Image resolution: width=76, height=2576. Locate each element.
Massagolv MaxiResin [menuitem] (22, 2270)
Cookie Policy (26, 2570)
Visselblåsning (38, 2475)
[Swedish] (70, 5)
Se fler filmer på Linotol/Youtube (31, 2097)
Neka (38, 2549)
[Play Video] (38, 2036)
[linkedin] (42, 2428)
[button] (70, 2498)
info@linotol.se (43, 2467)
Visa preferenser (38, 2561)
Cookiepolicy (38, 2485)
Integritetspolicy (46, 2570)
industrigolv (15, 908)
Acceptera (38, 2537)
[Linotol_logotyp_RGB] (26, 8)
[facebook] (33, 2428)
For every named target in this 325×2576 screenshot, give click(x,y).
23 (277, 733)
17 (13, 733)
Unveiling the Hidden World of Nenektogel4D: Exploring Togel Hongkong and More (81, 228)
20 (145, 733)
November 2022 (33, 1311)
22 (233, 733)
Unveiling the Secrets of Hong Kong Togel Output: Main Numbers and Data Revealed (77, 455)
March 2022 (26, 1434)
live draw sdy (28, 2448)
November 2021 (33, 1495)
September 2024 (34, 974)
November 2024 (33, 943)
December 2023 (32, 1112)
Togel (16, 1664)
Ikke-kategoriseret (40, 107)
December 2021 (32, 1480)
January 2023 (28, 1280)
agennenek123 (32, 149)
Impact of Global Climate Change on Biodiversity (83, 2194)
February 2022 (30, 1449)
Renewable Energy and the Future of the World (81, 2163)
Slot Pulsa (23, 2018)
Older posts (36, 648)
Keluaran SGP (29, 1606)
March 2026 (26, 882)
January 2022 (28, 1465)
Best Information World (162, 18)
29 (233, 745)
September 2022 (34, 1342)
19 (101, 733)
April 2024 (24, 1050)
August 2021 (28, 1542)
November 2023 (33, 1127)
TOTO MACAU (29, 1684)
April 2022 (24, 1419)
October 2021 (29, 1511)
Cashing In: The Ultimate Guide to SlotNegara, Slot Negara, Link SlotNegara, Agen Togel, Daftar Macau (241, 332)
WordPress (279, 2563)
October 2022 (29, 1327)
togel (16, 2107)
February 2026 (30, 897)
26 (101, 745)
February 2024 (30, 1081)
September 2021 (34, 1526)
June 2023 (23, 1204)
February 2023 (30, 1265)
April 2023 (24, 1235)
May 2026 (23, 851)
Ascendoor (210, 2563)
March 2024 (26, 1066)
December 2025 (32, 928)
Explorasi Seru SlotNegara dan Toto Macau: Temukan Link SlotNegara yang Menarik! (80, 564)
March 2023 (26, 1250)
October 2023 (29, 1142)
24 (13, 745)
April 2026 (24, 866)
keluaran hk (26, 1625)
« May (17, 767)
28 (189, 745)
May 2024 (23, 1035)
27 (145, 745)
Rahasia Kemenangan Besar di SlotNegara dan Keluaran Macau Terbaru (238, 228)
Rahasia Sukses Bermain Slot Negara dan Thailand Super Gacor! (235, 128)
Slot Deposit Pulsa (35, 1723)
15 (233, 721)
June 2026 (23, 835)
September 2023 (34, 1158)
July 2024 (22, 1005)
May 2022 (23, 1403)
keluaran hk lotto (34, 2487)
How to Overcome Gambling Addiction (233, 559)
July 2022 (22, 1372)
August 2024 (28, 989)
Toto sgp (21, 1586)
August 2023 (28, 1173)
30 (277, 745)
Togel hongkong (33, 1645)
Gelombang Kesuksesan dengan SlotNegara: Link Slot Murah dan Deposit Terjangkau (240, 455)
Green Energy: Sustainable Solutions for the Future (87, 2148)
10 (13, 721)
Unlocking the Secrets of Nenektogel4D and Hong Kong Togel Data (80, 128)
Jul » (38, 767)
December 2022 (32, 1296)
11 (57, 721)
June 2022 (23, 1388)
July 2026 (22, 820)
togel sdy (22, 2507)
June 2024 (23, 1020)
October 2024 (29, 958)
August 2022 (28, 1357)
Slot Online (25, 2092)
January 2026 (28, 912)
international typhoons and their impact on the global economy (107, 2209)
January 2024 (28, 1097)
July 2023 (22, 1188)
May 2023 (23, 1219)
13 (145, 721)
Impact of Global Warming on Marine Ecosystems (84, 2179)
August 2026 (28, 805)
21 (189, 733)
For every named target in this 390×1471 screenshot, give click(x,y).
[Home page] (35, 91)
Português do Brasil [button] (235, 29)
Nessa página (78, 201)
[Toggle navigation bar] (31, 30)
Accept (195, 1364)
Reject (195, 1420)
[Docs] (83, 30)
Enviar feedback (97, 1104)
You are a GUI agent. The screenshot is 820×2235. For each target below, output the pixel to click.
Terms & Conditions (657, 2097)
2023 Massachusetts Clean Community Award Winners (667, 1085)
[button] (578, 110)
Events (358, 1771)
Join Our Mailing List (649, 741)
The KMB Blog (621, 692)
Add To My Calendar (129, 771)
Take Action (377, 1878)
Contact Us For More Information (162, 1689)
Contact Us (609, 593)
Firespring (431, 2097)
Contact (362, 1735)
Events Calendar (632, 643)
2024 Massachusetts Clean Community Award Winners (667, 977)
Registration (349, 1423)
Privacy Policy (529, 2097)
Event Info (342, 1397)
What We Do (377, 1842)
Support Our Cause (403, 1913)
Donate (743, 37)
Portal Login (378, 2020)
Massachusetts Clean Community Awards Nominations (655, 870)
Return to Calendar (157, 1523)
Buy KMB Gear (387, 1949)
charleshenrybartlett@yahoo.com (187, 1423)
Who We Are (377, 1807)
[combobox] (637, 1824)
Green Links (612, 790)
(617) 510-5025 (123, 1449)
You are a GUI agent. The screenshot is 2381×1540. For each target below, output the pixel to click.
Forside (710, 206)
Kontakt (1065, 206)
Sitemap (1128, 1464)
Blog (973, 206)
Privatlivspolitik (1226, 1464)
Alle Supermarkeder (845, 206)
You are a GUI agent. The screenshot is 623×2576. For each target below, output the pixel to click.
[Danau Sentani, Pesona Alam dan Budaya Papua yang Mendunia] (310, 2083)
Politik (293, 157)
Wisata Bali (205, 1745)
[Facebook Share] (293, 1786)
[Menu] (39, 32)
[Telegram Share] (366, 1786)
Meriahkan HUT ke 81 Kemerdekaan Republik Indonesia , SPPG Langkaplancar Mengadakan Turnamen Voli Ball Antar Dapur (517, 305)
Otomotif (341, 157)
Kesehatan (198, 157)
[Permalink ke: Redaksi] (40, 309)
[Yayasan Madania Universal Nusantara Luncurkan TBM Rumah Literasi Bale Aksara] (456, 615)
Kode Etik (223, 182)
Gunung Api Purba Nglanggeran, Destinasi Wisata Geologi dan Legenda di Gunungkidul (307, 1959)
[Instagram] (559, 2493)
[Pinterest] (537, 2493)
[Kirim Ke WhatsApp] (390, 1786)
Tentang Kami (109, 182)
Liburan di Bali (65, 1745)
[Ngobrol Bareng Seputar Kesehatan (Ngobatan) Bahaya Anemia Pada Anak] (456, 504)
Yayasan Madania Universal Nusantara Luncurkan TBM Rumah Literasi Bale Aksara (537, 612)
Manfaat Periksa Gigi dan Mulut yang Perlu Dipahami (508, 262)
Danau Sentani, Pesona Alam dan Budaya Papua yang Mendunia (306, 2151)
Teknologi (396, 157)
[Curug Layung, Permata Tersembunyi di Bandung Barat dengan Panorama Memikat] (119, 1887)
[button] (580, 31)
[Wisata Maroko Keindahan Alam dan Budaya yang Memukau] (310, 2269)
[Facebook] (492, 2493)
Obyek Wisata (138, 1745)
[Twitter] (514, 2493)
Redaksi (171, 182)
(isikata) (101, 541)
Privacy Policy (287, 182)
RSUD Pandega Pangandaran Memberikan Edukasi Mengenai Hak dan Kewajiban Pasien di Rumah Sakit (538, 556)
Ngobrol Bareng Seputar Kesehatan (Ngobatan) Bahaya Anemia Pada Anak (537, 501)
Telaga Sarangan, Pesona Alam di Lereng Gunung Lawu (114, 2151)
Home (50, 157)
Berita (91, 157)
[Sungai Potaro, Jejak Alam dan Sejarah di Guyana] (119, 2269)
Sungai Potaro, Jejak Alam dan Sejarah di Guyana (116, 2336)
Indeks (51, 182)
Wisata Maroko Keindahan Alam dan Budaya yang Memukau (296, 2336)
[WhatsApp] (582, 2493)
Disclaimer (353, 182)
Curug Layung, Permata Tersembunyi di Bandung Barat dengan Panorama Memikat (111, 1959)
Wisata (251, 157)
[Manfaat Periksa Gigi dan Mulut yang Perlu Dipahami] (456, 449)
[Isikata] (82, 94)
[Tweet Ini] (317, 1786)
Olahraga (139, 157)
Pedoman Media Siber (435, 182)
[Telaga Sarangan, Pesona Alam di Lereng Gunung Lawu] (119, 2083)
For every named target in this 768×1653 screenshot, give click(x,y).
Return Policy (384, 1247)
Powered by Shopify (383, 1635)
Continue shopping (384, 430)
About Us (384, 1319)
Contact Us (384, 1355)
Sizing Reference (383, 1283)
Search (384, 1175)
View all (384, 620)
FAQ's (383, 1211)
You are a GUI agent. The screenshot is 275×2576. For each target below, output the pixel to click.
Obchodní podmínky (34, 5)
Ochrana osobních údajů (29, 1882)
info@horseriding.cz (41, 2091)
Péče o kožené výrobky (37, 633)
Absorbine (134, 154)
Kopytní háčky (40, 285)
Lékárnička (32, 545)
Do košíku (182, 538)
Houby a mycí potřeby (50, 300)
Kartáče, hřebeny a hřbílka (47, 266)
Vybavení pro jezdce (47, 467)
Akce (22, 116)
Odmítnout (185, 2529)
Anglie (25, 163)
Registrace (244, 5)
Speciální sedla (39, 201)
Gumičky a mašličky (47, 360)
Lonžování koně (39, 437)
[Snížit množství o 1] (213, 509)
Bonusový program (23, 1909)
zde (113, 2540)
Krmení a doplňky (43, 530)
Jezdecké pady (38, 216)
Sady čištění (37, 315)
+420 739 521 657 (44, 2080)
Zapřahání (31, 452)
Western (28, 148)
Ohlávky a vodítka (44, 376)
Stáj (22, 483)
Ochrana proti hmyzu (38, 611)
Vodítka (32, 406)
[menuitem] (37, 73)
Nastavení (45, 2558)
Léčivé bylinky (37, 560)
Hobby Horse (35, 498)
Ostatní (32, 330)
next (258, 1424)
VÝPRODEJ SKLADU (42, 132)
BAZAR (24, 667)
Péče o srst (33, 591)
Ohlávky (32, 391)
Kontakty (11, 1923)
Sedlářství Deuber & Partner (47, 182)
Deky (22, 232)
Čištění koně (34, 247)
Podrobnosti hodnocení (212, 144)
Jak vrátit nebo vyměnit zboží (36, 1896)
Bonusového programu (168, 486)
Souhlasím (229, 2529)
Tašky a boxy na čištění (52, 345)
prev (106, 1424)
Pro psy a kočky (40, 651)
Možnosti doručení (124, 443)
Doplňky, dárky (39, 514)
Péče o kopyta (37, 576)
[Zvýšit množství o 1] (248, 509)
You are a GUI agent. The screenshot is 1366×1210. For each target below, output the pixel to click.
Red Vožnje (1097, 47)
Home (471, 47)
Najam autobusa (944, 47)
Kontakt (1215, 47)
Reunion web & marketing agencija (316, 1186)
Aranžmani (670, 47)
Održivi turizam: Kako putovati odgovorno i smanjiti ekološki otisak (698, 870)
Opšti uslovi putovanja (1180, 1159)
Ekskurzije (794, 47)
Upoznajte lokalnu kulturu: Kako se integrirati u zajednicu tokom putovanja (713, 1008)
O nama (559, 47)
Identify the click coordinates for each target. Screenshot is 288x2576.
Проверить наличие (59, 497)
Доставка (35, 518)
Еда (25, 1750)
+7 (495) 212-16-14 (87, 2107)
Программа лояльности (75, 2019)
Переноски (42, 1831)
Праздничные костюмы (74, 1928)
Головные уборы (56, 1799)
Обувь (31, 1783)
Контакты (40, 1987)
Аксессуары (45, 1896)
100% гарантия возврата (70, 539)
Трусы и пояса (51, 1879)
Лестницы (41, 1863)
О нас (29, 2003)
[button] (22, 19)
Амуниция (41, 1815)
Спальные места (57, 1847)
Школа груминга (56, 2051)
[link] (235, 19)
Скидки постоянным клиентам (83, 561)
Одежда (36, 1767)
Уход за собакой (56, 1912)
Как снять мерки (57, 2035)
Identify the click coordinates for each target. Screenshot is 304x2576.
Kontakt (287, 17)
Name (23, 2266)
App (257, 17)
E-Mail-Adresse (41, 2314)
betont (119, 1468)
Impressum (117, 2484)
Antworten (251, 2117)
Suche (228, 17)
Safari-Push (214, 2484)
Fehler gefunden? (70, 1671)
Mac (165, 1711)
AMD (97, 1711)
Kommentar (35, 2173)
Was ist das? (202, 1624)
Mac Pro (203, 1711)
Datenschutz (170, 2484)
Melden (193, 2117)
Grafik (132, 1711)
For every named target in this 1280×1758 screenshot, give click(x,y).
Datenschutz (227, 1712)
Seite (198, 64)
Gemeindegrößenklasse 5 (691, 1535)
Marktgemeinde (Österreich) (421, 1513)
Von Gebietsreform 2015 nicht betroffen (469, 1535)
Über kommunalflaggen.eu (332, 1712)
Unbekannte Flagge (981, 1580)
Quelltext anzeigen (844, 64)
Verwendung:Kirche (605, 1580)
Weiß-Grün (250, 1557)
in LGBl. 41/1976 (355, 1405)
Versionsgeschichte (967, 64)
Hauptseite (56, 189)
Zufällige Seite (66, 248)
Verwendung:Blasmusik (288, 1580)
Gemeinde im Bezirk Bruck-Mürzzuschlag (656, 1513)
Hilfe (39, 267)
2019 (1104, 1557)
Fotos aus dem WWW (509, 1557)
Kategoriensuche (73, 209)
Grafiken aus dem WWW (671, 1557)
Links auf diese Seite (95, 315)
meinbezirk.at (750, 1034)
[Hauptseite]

Prompt> Counting only lines with the word "click" in them, say how many there are in the entries above, with no other words.

Reply to the task> 11